(just a back page; June 30, 2008)

INAVALE FARM IS STILL
Oregon’s Mane Event


       That headline spanned the full sports page of the Corvallis Gazette-Times. The story featured the farm of Norm and Alice Glass with a half page photo of their daughter Carolyn and husband Luigi.
       While we were here on Puget Sound some 360 horse trailers streamed past our house on Airport Avenue south of Corvallis on the way to Inavale Farm. Hundreds of spectators drove past to watch the Horse Trials featuring exciting steeplechase type jumps along with some technical drills. It’s the only such course in Oregon with competitors coming from all over the west.
        It’s a big deal, as the newspaper pages demonstrate.
       If you’ve been faithful readers of the blue sheet through all these years you’ve heard about Inavale Farm.
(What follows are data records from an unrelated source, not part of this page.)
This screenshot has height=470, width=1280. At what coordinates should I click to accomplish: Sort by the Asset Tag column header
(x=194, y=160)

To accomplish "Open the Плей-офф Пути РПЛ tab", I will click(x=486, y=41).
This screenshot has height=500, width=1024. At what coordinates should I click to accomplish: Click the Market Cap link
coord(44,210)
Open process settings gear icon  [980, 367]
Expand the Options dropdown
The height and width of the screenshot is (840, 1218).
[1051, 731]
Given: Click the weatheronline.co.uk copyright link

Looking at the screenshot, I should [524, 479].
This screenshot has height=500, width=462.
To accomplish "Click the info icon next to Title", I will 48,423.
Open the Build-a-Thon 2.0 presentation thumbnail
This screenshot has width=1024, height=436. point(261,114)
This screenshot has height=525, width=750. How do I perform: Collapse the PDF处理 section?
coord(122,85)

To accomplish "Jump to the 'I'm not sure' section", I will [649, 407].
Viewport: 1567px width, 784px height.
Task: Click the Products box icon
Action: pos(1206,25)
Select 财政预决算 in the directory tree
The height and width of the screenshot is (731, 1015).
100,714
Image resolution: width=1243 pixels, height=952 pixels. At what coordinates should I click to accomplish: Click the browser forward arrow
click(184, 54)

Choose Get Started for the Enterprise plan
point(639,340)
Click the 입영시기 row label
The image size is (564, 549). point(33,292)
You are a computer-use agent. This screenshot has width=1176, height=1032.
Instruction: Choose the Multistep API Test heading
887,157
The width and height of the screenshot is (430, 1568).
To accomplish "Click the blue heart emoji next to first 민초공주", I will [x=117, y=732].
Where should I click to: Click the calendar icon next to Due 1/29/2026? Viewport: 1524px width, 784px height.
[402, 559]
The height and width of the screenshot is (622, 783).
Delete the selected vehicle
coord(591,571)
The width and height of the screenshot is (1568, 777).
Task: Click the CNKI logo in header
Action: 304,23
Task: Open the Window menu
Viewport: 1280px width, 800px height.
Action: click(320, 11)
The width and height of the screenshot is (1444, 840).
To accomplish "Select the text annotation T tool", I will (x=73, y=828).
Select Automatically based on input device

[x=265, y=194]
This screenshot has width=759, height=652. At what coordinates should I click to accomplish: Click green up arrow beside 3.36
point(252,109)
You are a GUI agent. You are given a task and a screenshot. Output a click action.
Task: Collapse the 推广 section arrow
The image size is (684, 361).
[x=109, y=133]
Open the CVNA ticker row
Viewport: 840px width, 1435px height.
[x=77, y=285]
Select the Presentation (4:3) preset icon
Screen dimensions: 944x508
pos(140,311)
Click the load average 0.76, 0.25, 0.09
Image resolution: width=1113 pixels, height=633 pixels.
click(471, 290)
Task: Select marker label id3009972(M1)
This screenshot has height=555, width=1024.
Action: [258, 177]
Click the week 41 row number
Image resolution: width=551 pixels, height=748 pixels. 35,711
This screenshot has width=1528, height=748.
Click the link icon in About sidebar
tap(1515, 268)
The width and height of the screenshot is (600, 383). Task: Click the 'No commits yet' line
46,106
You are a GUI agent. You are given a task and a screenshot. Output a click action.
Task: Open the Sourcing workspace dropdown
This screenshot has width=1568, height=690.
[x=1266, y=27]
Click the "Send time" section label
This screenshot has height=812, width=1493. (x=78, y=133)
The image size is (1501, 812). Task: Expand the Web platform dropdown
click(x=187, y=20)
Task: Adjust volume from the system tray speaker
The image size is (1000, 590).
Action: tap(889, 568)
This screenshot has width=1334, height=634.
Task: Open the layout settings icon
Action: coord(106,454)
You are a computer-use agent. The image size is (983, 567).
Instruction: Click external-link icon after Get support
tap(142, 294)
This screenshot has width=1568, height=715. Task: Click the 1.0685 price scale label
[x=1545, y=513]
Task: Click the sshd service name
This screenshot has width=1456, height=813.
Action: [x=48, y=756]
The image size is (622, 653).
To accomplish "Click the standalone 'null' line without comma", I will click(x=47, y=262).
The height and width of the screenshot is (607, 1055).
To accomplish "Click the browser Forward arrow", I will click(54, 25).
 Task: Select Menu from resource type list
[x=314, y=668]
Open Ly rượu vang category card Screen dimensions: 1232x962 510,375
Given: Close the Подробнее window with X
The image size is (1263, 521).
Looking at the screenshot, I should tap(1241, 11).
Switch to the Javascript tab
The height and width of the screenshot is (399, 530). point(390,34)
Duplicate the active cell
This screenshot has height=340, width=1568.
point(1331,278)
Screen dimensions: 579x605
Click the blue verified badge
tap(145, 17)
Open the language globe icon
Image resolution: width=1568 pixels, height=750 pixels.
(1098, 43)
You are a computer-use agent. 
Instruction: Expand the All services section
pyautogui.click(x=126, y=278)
It was mentioned at the time we were involved in a memorial event for more than a dozen horses that died in a tragic fire. It was a sad day.
       For the last decade or so you have read about our Easter Sunday Champagne Brunch held at Inavale Farm. It is a big deal…for us. Most of our group has never attended any of the horse events at Inavale Farm or taken advantage of the kennel service that Alice manages or participated in the programs that teach young people to love and care for and ride and train their horses.
       Our Easter group knows that Caroline has been famous for many years because she bakes and decorates the Easter cake. Luigi has had a big hand in creating a welcoming entrance, among other things. But when you read their story the truth is out. Cake decorating is definitely a side line
       It’s rather normal for us to think that whatever we are doing is the biggest event in town. If you only read the blue sheet you might think that Easter is the “main event” of the year at Inavale Farm. But if you opened the newspaper on June 22 you would know that for thousands of people in the horse world Inavale Farms Horse Trials is immense.
       On the other hand, who knows what is the biggest thing that happens there…or anyplace? Often it is the smaller moment that is most memorable. The story of Jesus is filled with reports of individual “moments” more often than big occasions. There can be individual “main events” going on in the midst of a “mane event.” I’m sure that there were enough life-altering events on that one weekend on the farm to fill a book.
       I realized that just seeing the words “Inavale Farm” filled my mind. It’s a “moment thing.” It’s amazing that this hard to find farm at the end of a remote road in Benton County could draw such crowds and be a stepping stone for some horse and rider to get to the Olympics.
       And it’s amazing that Alice and Norm have seen their hopes and dreams for their farm turn into a community and regional institution. You’ll have to ask them what they think is the “main event” at Inavale Farm.                 
       Their 50th Anniversary is this summer. It probably won’t win a headline, but for my money it rates as a “main event.”